La finale di Europa League lascia in eredità qualcosa di molto importante per la Roma e per i Romanisti.
Non ho nominato la parola "Roma" per almeno quattro giorni. E penso che sia stato l'intervallo più lungo di tutta la mia vita. Non ho ancora mai detto ad alta voce la parola "finale". Cambio in fretta discorso quando ci si avvicina a parlare di quella cosa lì, spengo la televisione quando passano le immagini al telegiornale, scrollo rapidamente sullo schermo ad ogni post che mi ricorda quello che è successo. Provo a fare finta di niente.
Ma nella mia testa non riesco a stare zitto, non riesco a scacciare fantasmi e pensieri. Il gol di Dybala, la Roma in vantaggio, il sogno accarezzato e poi svanito, il gol del pareggio, le occasioni beffarde, il rigore non dato, quelli sbagliati. La finale di Budapest è una ferita che non si rimargina, come quelle del campetto quando ero bambino, quelle che rompevo non appena si era formata la crosta e il ginocchio ricominciava a sanguinare. Lo facevo apposta e capisco che lo sta facendo anche ora, mentre apro la galleria del cellulare e cerco tra le foto l'unico scatto di mercoledì scorso, mercoledì 31 maggio, il giorno della finale. Non è una foto bella, anzi, è una foto qualsiasi, scattata in fretta, senza un obiettivo vero e proprio, eppure a me piace tantissimo. Mi piace perché ci vedo l'atmosfera di quel momento, l'attesa, la trepidazione, la voglia di entrare due ore prima anche se non dentro non c'è nessuna partita ma solo un maxischermo, l'ansia, la paura, il sogno. La voglia di mantenere quel momento intatto, fermo. In quel momento lì la Roma deve ancora giocare, la Roma può ancora vincere. Mentre guardo questa foto e scrivo, sento ancora quella sensazione di pugno nello stomaco che mi accompagna dalla notte del 1 giugno. La gola si stringe, la ferita ricomincia a sanguinare. Quanto sarebbe stato bello vincere? Quanto sarebbe stato giusto?

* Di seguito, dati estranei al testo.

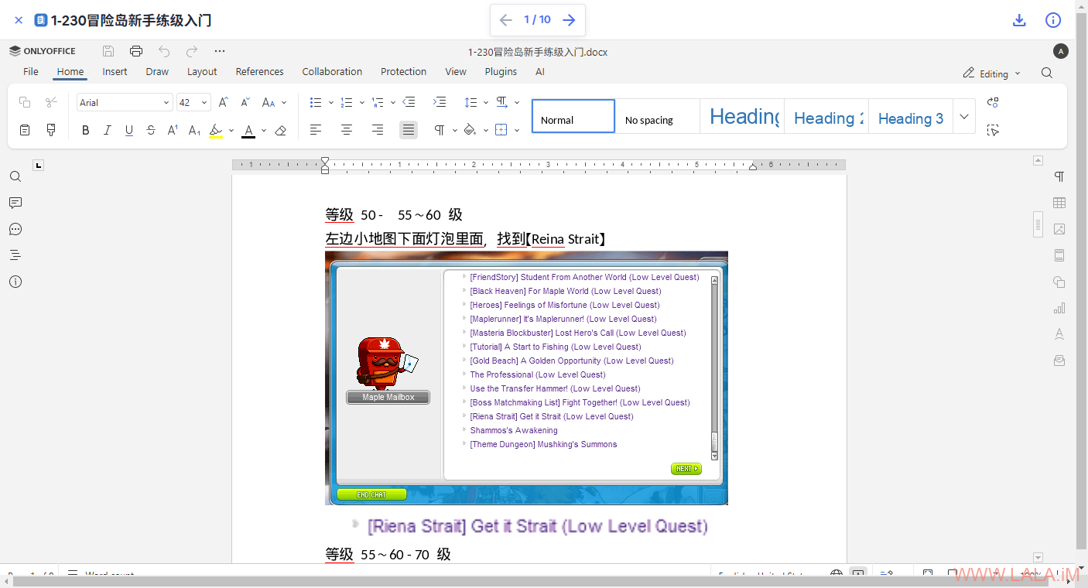
Task: Toggle Italic text formatting
Action: 108,130
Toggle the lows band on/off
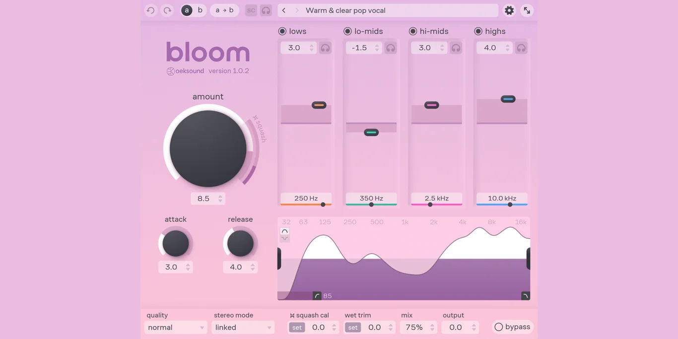 (282, 31)
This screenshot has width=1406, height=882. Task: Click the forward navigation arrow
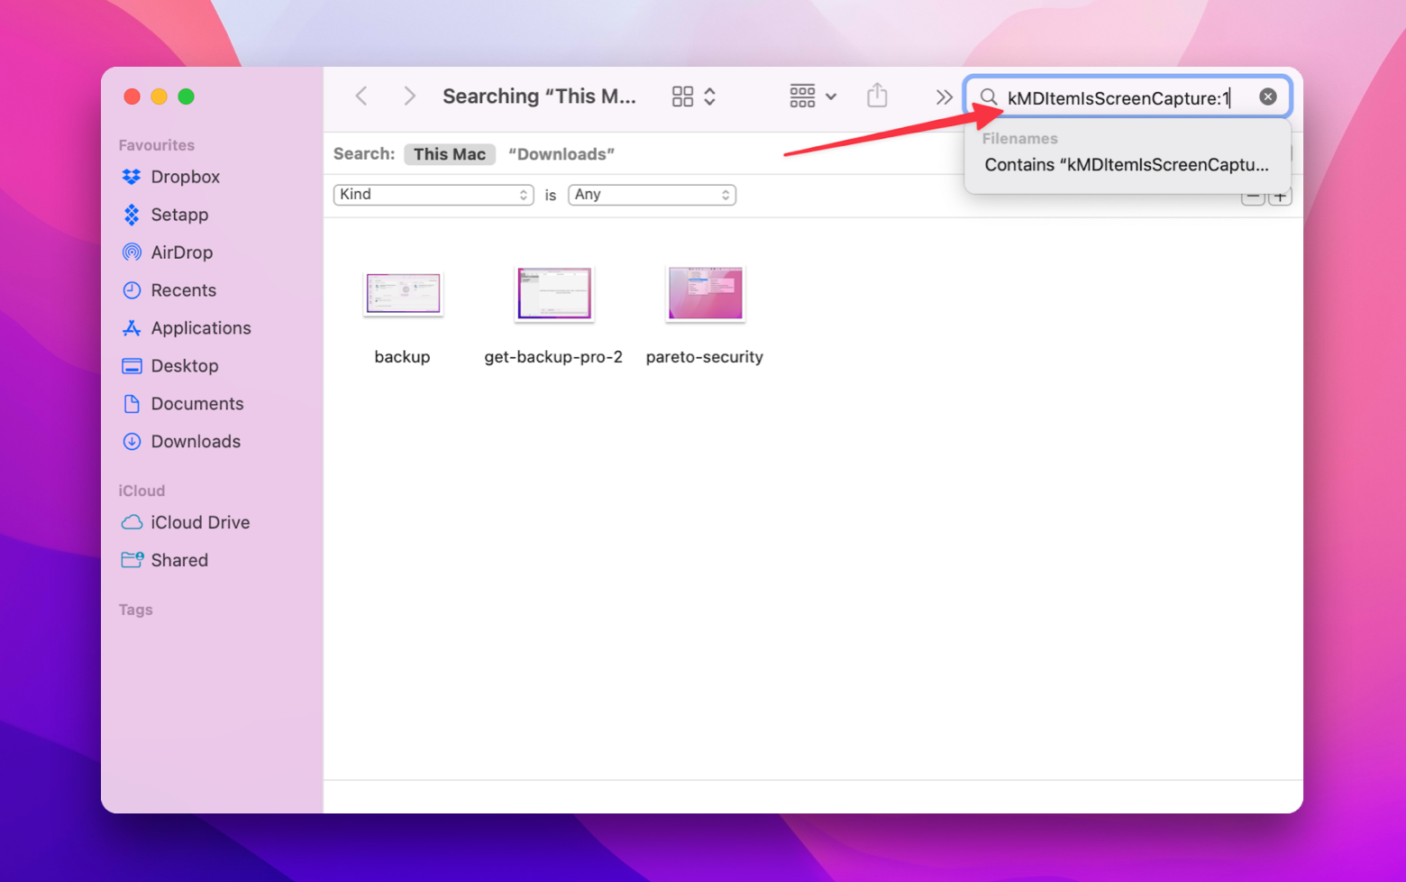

Nel bene e nel male - Il Catenaccio - Web Magazine Sportivo
Non so se ho veramente pensato che potesse essere un punto di non ritorno, una botta troppo forte da reggere, una sconfitta troppo pesante da cui riprendersi. Di certo non sapevo come superarla. Mi sono sentito perso, svuotato. Poi qualcosa ha ricominciato a riempirmi di nuovo, a curare la ferita. Il giorno dopo la finale persa, a scuola, entro in classe e un alunno aveva addosso la maglietta della Roma. Gli occhi erano ancora rossi, forse per il sonno, forse per il pianto. Ma quando hanno dovuto scegliere che cosa mettere quegli occhi non hanno avuto dubbi: la maglietta della Roma. Un orgoglio, un segno di riconoscimento, un qualcosa di cui vantarsi anche nei momenti difficili, di cui essere fieri sempre. Ma anche una corazza, uno scudo, un luogo di rifugio a tinte gialle e rosse.
Qualcosa aveva ripreso ad agitarsi in me, a disinfettare la ferita. E penso che qualcosa si sia definitivamente chiuso nella partita di ieri sera, una partita che avevo immaginato per settimane, che avevo sognato in ogni minimo particolare, in ogni singolo aspetto. E che invece è andata in maniera diversa. Ieri, quando è entrata in campo la Roma, ho pianto. E lo so che ci sono cose più importanti per cui piangere, cose più difficili, cose più tremende. Ma stavolta non me n'è fregato niente. C'eravamo solo io e la Roma. Come sempre. Senza nessun'altra cosa al mondo. Io e la Roma come mai l'avevo sentita prima. Un tutt'uno, un'unica cosa, un'unica entità. Mi sono sentito più romanista di quanto lo sia mai stato. Ed è stato in quel momento che ho capito che ci sono certezze più forti di tutte le speranze, realtà più belle di tutti gli altri sogni. Prima ancora di qualsiasi traguardo, di qualsiasi impresa, di qualsiasi vittoria, ci sarà sempre e solo la Roma. La forza di un amore inevitabile, l'importanza del vessillo prima ancora del porto, il vento che soffia ancora. Come quello che gonfia la bandiera giallorossa del bambino davanti a me, in tribuna, la maglia di Dybala sulla schiena. Un vento che non smetterà mai di soffiare.